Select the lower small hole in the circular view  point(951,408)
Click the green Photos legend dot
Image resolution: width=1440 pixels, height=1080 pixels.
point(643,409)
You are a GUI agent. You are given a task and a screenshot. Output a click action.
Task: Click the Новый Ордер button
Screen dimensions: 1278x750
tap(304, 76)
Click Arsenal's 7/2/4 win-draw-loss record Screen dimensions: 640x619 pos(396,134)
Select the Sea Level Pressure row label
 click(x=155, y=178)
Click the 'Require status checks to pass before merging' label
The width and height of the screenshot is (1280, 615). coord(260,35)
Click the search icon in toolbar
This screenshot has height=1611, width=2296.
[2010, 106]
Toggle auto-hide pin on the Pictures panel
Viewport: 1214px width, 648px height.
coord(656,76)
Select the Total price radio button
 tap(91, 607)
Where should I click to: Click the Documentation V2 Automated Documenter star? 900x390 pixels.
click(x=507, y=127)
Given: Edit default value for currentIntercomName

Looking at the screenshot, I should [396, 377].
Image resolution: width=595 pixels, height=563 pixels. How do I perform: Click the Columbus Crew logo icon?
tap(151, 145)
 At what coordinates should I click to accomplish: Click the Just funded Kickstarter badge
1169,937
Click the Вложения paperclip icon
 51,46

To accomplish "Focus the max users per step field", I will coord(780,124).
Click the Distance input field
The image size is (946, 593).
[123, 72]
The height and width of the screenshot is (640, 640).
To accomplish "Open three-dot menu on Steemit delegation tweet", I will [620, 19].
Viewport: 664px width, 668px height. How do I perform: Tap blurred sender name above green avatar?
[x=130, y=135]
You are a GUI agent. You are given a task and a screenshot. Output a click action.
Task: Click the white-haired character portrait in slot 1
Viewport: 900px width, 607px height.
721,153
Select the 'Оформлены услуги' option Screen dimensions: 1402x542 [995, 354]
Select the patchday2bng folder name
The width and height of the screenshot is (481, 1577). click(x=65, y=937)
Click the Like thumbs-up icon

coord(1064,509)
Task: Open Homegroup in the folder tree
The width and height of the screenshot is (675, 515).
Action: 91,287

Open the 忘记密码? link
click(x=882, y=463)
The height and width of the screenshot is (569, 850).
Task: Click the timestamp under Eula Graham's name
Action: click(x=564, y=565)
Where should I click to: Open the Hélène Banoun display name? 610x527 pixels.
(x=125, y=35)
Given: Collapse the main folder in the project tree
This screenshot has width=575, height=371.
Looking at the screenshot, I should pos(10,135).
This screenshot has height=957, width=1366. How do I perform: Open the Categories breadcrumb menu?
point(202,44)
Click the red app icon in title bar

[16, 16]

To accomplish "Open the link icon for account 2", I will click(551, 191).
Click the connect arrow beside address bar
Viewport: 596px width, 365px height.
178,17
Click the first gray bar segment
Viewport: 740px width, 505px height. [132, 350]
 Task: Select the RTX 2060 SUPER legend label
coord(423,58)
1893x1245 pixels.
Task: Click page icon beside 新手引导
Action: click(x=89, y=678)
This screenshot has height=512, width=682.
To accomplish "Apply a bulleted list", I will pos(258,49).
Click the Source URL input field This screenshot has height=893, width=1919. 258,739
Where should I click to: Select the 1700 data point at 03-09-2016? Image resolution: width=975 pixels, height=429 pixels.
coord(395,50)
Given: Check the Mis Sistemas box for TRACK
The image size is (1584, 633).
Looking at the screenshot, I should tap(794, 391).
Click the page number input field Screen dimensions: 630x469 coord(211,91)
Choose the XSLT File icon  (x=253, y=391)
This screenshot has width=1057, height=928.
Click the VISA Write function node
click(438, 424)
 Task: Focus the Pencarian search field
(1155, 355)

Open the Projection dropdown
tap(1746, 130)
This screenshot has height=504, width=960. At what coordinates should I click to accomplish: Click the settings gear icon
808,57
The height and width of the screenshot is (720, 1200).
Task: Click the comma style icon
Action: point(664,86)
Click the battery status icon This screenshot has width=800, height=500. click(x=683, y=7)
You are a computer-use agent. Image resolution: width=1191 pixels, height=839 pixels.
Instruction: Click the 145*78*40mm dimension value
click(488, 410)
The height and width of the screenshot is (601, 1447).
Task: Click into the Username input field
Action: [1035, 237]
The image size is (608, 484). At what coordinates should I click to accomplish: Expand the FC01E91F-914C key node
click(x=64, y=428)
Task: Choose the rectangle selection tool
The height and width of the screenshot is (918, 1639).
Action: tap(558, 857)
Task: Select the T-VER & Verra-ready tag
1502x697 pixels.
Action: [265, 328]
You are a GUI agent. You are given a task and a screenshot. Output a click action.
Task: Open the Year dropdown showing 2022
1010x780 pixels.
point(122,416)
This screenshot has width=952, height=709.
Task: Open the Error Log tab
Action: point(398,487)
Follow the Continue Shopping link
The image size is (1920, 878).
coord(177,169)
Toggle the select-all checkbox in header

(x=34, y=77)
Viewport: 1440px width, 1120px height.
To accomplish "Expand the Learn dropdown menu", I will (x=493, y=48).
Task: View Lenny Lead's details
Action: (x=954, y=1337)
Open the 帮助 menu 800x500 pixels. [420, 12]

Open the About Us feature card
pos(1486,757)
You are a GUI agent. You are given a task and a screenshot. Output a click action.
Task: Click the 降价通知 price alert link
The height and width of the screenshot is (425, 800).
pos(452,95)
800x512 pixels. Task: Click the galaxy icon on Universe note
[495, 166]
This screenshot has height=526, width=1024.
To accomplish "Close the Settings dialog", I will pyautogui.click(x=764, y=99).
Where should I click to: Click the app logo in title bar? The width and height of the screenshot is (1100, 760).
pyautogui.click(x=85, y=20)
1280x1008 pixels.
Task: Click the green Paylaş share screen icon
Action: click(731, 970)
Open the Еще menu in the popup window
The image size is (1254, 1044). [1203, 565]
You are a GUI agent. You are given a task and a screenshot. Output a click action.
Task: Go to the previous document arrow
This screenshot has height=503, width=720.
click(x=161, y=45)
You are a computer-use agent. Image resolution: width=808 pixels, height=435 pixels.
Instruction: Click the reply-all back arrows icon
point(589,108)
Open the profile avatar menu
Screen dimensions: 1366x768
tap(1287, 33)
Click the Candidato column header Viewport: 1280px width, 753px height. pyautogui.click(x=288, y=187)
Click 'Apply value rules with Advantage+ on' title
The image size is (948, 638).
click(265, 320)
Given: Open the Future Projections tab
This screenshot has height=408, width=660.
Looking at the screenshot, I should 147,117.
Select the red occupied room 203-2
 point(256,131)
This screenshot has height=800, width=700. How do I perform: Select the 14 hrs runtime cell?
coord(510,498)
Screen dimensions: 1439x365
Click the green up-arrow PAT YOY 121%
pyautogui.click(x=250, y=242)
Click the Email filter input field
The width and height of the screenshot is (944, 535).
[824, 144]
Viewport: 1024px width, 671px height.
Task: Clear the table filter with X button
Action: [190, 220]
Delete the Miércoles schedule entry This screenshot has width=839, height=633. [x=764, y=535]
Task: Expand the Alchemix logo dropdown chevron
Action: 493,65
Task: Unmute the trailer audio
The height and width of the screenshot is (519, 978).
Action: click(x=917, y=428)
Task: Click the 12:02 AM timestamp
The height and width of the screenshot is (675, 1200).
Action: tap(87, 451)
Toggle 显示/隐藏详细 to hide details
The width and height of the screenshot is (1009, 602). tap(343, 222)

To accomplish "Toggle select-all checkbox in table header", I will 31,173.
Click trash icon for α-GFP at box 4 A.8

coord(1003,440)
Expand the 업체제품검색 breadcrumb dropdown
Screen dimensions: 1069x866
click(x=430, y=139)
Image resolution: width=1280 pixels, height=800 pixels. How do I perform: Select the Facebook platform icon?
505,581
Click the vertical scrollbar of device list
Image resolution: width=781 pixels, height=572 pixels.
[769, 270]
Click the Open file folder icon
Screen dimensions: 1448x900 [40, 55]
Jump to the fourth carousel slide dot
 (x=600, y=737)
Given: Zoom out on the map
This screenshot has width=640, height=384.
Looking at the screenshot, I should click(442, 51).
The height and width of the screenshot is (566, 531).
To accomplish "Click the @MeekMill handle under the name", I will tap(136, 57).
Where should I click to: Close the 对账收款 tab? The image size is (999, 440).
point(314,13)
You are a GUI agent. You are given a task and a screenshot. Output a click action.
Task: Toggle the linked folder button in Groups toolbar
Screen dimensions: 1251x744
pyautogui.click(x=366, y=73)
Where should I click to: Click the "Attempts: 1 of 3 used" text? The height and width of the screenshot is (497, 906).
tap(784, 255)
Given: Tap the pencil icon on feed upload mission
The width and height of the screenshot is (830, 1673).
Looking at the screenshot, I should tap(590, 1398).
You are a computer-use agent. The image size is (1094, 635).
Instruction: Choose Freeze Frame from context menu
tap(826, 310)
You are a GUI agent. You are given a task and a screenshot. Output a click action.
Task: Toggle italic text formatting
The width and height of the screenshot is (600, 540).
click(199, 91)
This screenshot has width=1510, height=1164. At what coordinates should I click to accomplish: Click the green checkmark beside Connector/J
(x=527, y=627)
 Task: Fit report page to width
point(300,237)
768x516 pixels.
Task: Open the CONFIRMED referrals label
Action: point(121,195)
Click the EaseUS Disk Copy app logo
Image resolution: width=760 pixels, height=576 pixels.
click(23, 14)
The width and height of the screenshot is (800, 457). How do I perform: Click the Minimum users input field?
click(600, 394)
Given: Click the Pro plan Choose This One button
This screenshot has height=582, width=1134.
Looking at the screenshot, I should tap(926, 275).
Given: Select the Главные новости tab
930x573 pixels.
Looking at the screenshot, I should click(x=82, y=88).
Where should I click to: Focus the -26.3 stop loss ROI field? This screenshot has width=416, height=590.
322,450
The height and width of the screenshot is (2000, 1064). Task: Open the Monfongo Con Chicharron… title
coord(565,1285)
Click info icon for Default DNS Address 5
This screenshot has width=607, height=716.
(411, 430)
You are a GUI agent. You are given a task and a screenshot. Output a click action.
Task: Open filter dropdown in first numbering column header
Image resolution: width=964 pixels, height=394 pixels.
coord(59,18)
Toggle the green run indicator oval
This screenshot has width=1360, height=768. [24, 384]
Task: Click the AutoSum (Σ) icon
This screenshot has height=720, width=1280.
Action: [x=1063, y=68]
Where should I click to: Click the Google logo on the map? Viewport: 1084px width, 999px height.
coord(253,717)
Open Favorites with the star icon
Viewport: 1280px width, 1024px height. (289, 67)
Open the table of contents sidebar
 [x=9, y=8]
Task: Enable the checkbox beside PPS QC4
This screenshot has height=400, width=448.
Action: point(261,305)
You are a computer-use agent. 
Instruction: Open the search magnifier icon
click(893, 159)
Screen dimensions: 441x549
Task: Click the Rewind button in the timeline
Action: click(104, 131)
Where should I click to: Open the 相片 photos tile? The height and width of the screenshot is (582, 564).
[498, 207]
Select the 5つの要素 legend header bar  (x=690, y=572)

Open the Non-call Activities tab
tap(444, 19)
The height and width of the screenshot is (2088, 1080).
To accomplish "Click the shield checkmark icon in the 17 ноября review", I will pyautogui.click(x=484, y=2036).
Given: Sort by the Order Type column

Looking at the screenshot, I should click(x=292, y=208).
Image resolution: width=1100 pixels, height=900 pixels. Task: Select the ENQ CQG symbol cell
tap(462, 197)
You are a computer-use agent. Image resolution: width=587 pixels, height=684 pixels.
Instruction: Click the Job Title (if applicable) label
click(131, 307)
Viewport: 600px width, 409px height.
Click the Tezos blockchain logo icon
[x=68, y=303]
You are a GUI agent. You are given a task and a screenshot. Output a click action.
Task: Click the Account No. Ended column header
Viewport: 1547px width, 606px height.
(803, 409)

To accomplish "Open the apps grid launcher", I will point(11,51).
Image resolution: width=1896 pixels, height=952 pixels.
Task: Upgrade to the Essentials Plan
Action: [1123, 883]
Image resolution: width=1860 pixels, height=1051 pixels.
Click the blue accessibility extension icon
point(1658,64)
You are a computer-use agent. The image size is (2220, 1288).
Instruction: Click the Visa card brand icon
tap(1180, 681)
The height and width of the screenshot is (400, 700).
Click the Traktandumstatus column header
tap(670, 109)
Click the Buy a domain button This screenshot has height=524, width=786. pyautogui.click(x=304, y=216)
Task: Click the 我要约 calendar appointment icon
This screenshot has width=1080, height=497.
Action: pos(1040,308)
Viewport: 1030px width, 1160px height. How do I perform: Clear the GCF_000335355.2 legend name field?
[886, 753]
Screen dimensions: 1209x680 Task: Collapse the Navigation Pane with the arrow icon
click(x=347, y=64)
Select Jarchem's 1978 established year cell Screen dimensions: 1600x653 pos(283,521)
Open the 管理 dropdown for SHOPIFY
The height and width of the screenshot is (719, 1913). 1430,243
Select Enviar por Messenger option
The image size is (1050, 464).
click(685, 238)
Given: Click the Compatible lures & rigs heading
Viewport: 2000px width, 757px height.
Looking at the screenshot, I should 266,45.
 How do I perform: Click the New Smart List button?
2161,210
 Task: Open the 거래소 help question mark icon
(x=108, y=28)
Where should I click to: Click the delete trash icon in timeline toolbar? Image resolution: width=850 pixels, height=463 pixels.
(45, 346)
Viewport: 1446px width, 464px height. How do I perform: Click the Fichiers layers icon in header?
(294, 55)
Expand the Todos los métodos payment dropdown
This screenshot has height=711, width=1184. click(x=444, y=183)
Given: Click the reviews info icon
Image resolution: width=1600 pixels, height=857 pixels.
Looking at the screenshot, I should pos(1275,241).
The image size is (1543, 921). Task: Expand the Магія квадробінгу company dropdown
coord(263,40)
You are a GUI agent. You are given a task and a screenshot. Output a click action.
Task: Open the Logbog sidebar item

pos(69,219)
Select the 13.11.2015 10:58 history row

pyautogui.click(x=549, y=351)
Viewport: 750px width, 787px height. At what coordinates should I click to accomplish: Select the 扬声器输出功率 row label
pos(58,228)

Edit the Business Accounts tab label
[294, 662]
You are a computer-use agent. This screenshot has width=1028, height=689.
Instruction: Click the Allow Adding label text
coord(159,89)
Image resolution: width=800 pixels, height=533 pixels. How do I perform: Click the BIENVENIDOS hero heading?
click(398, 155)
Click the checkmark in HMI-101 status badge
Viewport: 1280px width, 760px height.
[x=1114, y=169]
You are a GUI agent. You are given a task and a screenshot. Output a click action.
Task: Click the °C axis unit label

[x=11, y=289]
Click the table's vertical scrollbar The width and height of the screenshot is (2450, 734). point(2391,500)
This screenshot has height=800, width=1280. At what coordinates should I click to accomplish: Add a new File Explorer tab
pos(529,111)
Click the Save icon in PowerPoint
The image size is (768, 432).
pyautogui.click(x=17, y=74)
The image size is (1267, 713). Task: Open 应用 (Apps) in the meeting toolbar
■ ■ ■
◆ Work request ◆
An exact, line-for-line copy is required: from the line containing "Task: Open the Logbog sidebar item" through the final line of the listing above, both included, with nothing else.

◆ Result of the task ◆
Task: Open the Logbog sidebar item

pos(69,219)
Select the 13.11.2015 10:58 history row

pyautogui.click(x=549, y=351)
Viewport: 750px width, 787px height. At what coordinates should I click to accomplish: Select the 扬声器输出功率 row label
pos(58,228)

Edit the Business Accounts tab label
[294, 662]
You are a computer-use agent. This screenshot has width=1028, height=689.
Instruction: Click the Allow Adding label text
coord(159,89)
Image resolution: width=800 pixels, height=533 pixels. How do I perform: Click the BIENVENIDOS hero heading?
click(398, 155)
Click the checkmark in HMI-101 status badge
Viewport: 1280px width, 760px height.
[x=1114, y=169]
You are a GUI agent. You are given a task and a screenshot. Output a click action.
Task: Click the °C axis unit label

[x=11, y=289]
Click the table's vertical scrollbar The width and height of the screenshot is (2450, 734). point(2391,500)
This screenshot has height=800, width=1280. At what coordinates should I click to accomplish: Add a new File Explorer tab
pos(529,111)
Click the Save icon in PowerPoint
The image size is (768, 432).
pyautogui.click(x=17, y=74)
The image size is (1267, 713). Task: Open 应用 (Apps) in the meeting toolbar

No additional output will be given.